What is Marital Property?


January 21, 2013
By Bookspan Family Law Associates, LLC

Marital property or the marital estate includes all property acquired by either party during the marriage until time of separation. increases in value of certain non-marital property also may be part of the marital estate, but the rules regarding this are beyond the scope of this this entry. It is important to know what constitutes your marital estate because that is the whole of what gets divided subject to the Pennsylvania laws of equitable distribution.

There are different types of assets that fall into the general category of marital estate. Broadly these assets are: Financial this includes financial assets such as bank accounts, investments, such as stock and bond holdings; Personal Property such as, furniture, art, cars, and yes, pets; Real Property such as the family home any vacation home, time share or investment property; Retirement Benefits such as, a pension, IRA, 401Ks, profit sharing plan or any other deferred compensation plans;  and Business Interests

In Pennsylvania, as in most states, assets are divided equitably, which means in a fair manner.

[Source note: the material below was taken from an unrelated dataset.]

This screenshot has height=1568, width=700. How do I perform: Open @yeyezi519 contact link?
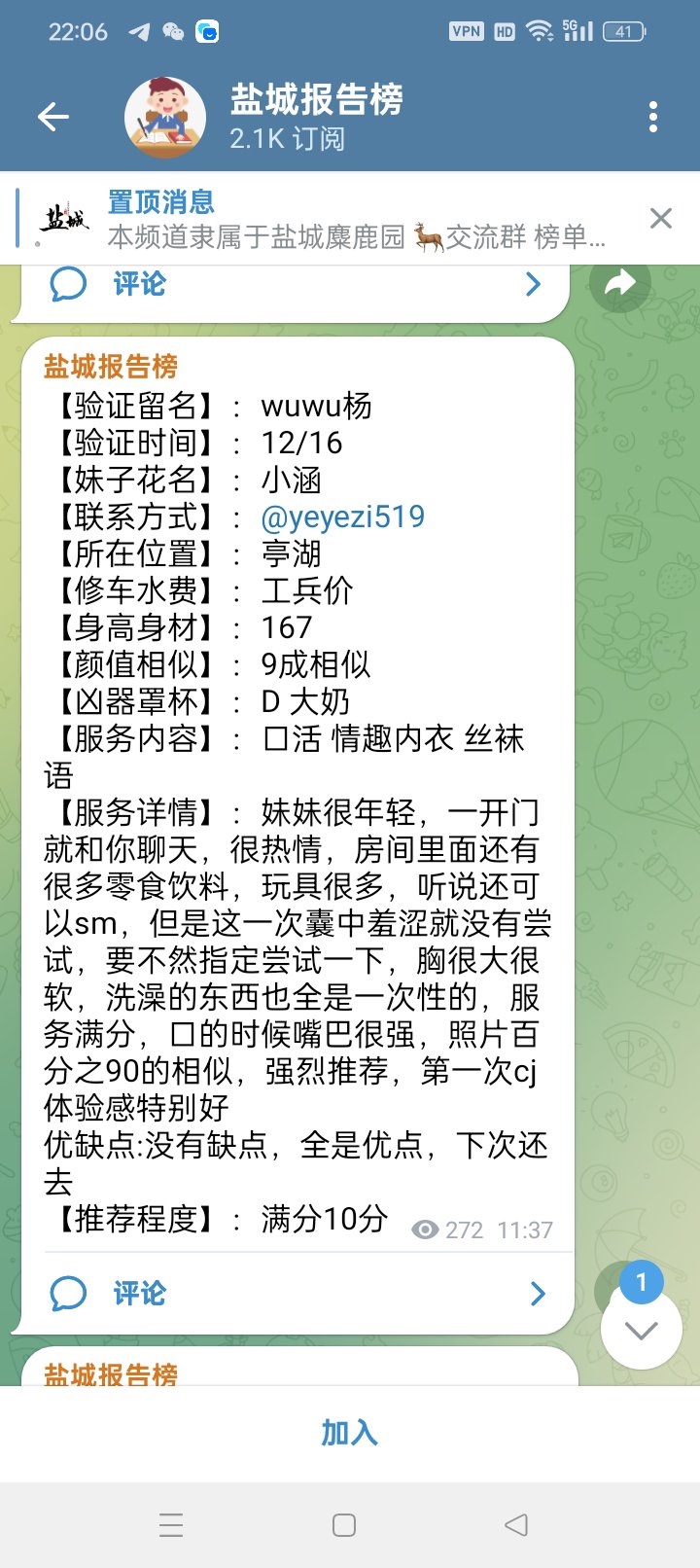342,517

This could mean fifty/fifty (50/50), but not always. Depending upon the circumstances, one spouse may get a slightly different percentage, such as 55/45% or 60/40% . A range of circumstances determine the percentage proportion of equitable division.

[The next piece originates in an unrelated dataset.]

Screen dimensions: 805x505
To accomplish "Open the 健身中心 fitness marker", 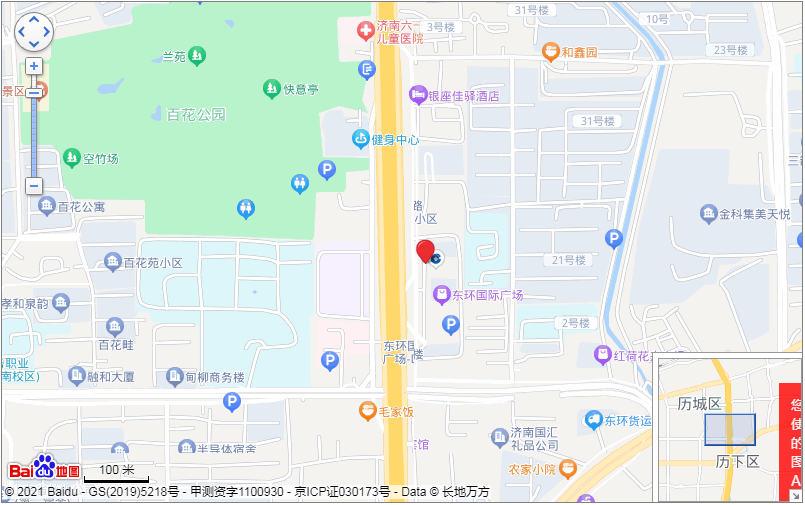I will tap(360, 139).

When looking at the complete marital estate and property division, debts acquired during the marriage also must be considered. Common debts would include mortgages or other encumbrances on property, credit card debt, business loans, college loans, and other personal loans. Debt is not necessarily apportioned equally, and although debt acquired during marriage is marital, courts have discretion to apportion debt to the party most responsible.

Few life situations require such close attention as the analysis of the marital assets and a plan for division. It is important to fully share financial information with your attorney and to feel confident that your attorney understands your financial picture. if you do not already have a financial advisor or wealth manager, it may be advisable to initiate a relationship prior to divorce, and have that person assist in planning, as well. Fear of what the financial future will look like is a realistic and urgent concern for many facing divorce. Knowing your rights and working out a plan often helps to ease that fear.